If you're an engineering manager or hope to be one someday, take it from a CEO: managing well doesn't always make you popular. If it did, every weekend would be three days long, every company would be a democracy, and every cubicle a corner office.
Managers need to be decisive and capable of separating the popular decision from the right decision.
Never was this principle more vividly illustrated than in the seventh game of the Red Sox-Yankees showdown for the 2003 American League pennant, a subject still talked about in Boston. The Sox were struggling mightily to exorcise the Curse of the Bambino. Perennial Cy Young winner Pedro Martinez was on the mound for the Sox. He had thrown a good game—71/3 innings and just over 100 pitches, by most accounts his limit. Now Martinez was getting hit around. Grady Little, the team's now ex-manager, ambled out of the dugout to consult his ace. Red Sox Nation expected Little to pull Martinez. Instead, Little kept him in the game, probably because Martinez, as a true competitor, wanted to stay in.
You can imagine that the conversation went something like this:
Little: "How are you feeling?"
Martinez: "Fine, I can continue."
Little: "Then, go for it."
In fact, Martinez admitted that the conversation was very much similar to that. He said he never willingly gives up the ball.
Having appeased Pedro, Little retired to the dugout. Martinez—"running on the fumes of his fumes," in one writer's words—kept going. He gave up four straight hits that inning, three runs, the lead in the ballgame, and a chance at getting his team to the World Series. In the other dugout sat no-nonsense Yankee skipper and perennial World Series winner Joe Torre. He had yanked his ace, fiery Roger Clemens, several innings earlier in what could have been the final game of Clemens' spectacular career.
Guess which team won the pennant? The team with the decisive manager.
The lesson should be clear. Do what you have to do to advance your business, not your short-term approval ratings.
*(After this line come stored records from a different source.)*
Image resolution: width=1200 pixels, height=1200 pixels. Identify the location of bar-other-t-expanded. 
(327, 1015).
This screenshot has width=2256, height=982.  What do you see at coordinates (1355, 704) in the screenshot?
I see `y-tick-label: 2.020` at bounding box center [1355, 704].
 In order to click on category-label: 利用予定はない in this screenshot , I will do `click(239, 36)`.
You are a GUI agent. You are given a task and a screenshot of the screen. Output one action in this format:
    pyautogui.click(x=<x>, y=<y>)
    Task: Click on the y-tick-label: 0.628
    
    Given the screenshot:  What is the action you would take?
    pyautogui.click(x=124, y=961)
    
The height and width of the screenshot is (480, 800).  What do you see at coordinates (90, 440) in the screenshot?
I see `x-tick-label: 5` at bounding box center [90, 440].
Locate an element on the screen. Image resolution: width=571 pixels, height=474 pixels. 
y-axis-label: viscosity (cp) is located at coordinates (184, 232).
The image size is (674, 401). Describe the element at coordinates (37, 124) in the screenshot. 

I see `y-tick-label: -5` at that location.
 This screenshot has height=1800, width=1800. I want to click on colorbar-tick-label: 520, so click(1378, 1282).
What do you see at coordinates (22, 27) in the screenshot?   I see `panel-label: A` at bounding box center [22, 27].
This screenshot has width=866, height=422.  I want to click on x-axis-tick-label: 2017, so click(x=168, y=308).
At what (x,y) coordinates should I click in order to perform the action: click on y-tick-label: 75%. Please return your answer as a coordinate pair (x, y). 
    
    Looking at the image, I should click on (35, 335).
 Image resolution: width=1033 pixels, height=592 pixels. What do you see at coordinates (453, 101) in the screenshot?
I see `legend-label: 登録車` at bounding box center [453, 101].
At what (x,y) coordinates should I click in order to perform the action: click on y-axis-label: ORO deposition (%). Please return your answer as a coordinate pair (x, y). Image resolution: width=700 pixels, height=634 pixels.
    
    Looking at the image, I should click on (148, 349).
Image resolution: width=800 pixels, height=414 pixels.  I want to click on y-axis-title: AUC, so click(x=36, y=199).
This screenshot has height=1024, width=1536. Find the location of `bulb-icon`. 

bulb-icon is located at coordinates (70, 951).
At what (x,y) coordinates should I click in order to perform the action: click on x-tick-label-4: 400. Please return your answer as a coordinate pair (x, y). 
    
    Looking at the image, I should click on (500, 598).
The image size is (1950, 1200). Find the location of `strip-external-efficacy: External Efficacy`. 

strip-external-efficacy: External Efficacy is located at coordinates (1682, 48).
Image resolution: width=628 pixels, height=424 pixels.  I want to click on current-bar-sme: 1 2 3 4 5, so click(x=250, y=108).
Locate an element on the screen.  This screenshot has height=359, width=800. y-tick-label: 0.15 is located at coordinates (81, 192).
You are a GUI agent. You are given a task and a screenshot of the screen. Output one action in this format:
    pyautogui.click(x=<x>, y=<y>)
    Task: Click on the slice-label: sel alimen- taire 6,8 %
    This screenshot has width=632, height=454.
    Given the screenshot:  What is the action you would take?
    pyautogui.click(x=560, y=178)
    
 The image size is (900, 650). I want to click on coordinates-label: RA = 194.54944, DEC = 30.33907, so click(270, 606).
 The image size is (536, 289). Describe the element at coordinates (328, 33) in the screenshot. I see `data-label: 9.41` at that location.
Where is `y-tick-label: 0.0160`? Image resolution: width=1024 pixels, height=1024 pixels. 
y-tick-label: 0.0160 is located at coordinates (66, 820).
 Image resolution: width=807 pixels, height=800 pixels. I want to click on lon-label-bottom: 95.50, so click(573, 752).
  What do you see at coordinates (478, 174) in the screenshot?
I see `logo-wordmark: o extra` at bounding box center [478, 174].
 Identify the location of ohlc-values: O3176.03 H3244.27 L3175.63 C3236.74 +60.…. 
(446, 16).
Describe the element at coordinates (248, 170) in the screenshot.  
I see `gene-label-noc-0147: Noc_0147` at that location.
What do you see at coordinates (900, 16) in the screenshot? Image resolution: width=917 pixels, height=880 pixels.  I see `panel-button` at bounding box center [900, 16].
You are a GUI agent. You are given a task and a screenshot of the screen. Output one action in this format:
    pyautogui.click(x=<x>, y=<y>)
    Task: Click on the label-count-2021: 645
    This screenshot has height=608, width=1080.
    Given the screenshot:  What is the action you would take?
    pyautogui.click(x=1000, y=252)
In engineering (as in baseball), this means daring to select the right people for the right job. Hiring is the most critical function a manager performs. Although an employee's personality is important, the nicest person isn't always the best performer, and the best performers often have flaws. Your most popular engineer may be the least productive. The best project leader may be the third-best engineer. A good manager dares to make any personnel decision that is good for the business.
Doing what's good for the business also means daring to enforce change.
For example, everyone may be comfortable with ten-year-old technology and resist upgrading to something that would make them more productive. But, if you the manager think change is right for the business, move employees out of their comfort zone and let them discover for themselves the value of up-dated technology. In other words, if it's good for the business, just do it.
But if being liked is paramount for you, remember that you can't be liked if you're not respected, and no one respects a person who tries too hard to be liked. What's more, every employee worth his or her salt would rather work for a winner than a pushover. Just ask Grady Little.